I’ve built a desktop colour picker, called Pick (https://kryogenix.org/code/pick/). It’s Python 2 (not 3) and Gtk 3. One helpful person has attempted to package it as a snap in this github pull request. However, they’re having some difficulty with knowing how to do the python-gi dependency, and I don’t know how to help. The snap build process seems to want to pull in python’s GI bindings from PyPI, which isn’t working; alternatively maybe it should be being pulled from an Ubuntu package? Or maybe this is part of the platform? I don’t know any of this stuff and it seems very confusing. Maybe someone here can help or comment on that pull request on how best to do this?

Hi! I’m the one that made the snap :wink: I think I figured out a possible issue related to this one. If I install ColourPicker locally the dependency on PyGObject on setup.py doesn’t actually download anything from pypi, it just checks if there’s a version installed locally (might be more distro independent). It says:

Using /usr/lib/python2.7/dist-packages Searching for pygobject==3.22.0 Best match: pygobject 3.22.0

In the snap it only looks in the folder “parts/pick-colour-picker/packages”, instead of the whole system, so it doesn’t find the correct dependency.

Looking at the snapcraft.yaml file, you’ve got python-gi listed under stage-packages, which just causes the contents of that package to be copied into the staging area for inclusion in the snap. Your setup.py won’t know to look there, so is trying to download and build it itself.

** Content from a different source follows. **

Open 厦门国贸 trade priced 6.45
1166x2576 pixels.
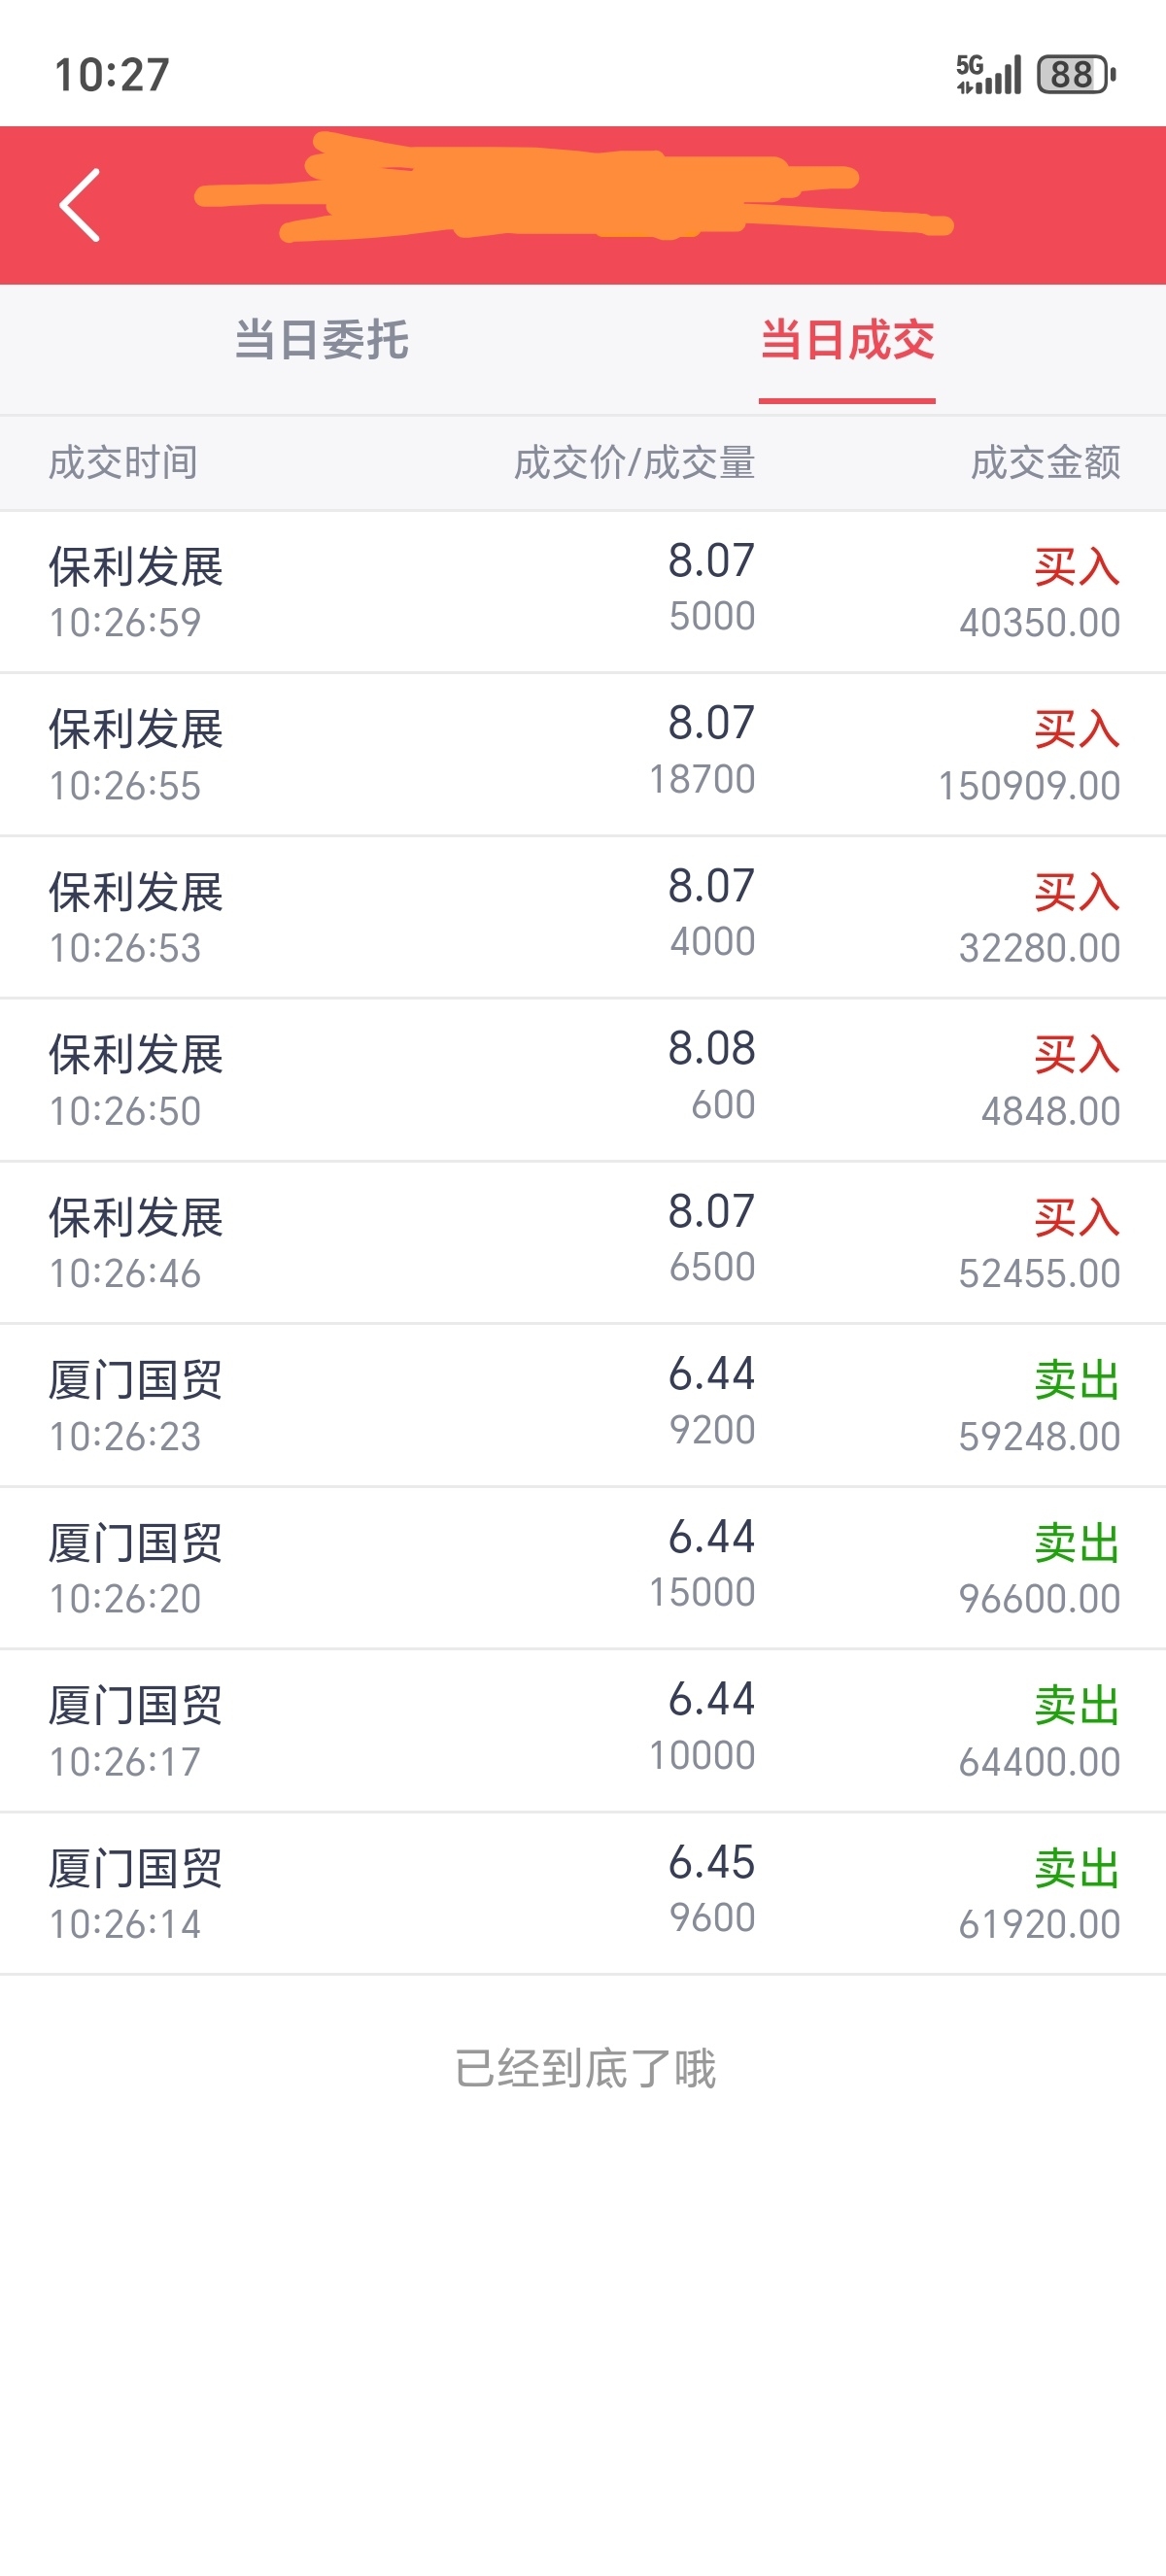(583, 1893)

Try adding python-gi to build-packages too and see if that helps. That will cause Snapcraft to ensure the package is installed on the build machine.

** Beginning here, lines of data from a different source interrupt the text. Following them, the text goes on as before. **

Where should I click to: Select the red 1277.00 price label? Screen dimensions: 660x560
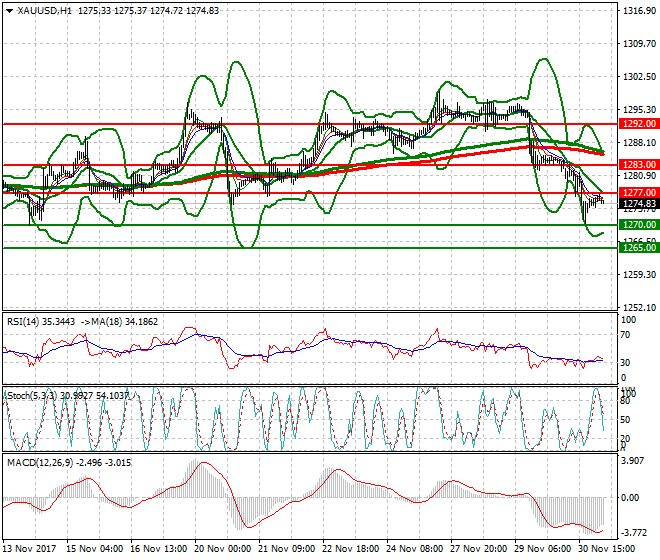coord(635,192)
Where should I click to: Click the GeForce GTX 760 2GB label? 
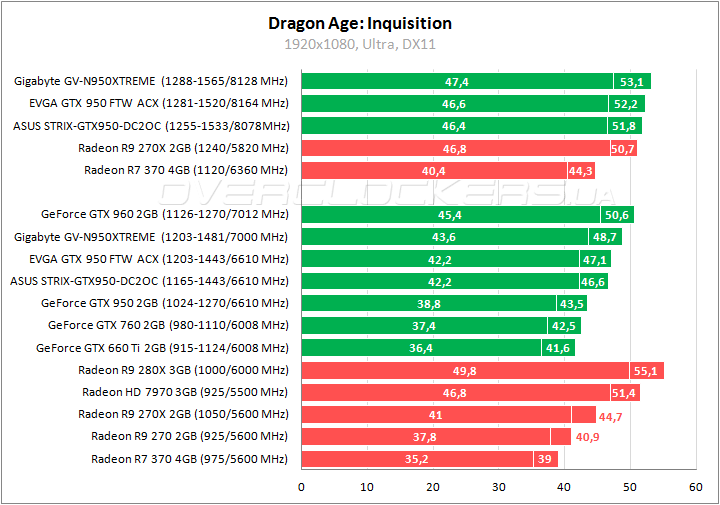tap(168, 326)
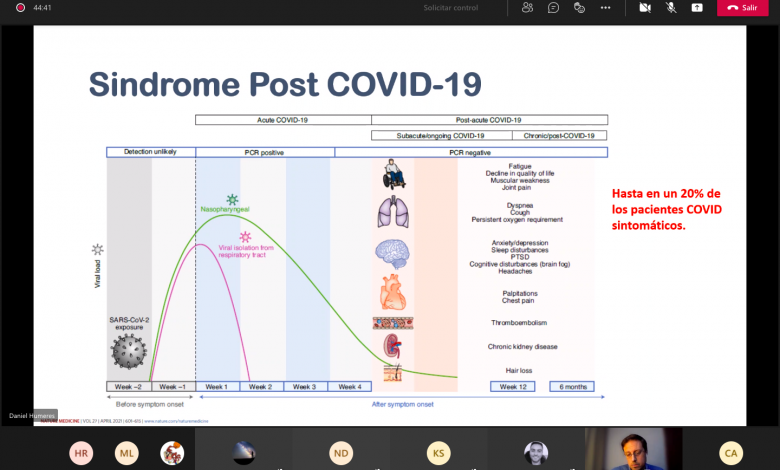Toggle the camera on

(x=645, y=8)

I tried earlier today, but it still won’t find it.
The package is still not in the /parts/pick-colour-picker/packages folder

Not sure I understand that; isn’t snapcraft meant to be usable on, y’know, Windows and suchlike? Does it know about the Ubuntu archives even if it’s not running on Ubuntu? (Or perhaps I’ve misunderstood and you need to be on Ubuntu to build packages?)

I’m not sure what the story is for building on other distributions/operating systems. But the primary way snapd lets you use binary packages across distribution releases and distributions is by using mount name spaces so the snapped application sees /snap/core/current as the root file system.

That core file system is built from Ubuntu 16.04, so it isn’t too surprising that you might need Ubuntu packages to build applications to run on top of it. This will probably change a bit with the introduction of base snaps, but that would just involve swapping out one set of dependencies and build OS for another.

Getting back to the problem at hand: if snapcraft is using the system Python interpreter to build the package, then you either need (a) python-gi listed in build-packages, or (b) everything needed to build python-gi from PyPI listed in build-packages.

your snaps get executed inside the core snap which is an ubuntu “rootfs”, to keep libc, linker et all compatible, snapcraft uses indeed the ubuntu archive for build and runtime packages when assembling a snap. even on other distros it would have to do that in the current setup. a build on windows or macos would have to use a minimal ubuntu container to build …

there is an approach to overcome this (at least for other linux distros) so you can also use fedora or suse rpm archives etc, discussed at Introducing base snaps

@ogra
going back to the original issue then.
I’m using the python plugin.
I added python-gi as a dependency in the build-packages, so pip could find it at build time.
But, when I run snapcraft, it can’t find it because, instead of looking for the library in the system folders, like it would in a normal distro install it only looks in parts/pick-colour-picker/packages.
To solve this issue I thing the python plugin should also look for example in:
parts/pick-colour-picker/install/usr/lib/python2.7/dist-packages

@ogra
I also tried using the “prepare” tag to edit the setup.py file and remove that dependency in the snap, since we already cover it in the stage-packages.
But the prepare tag is apparently read after the python setup.py build. This goes against what is written in the scriptlet page:

“The prepare scriptlet is triggered between the pull and the build step of a plugin. It allows you to run commands on the source of a part before building it.”

In this case “prepare” could solve this issue (for now). and allow to modify the script.
I still think that pip should look in all the snap for the dependencies, keeping the normal functionality.
These both seem issues that can be solved fairly easily.
If they need to be pointed out somewhere else let me know!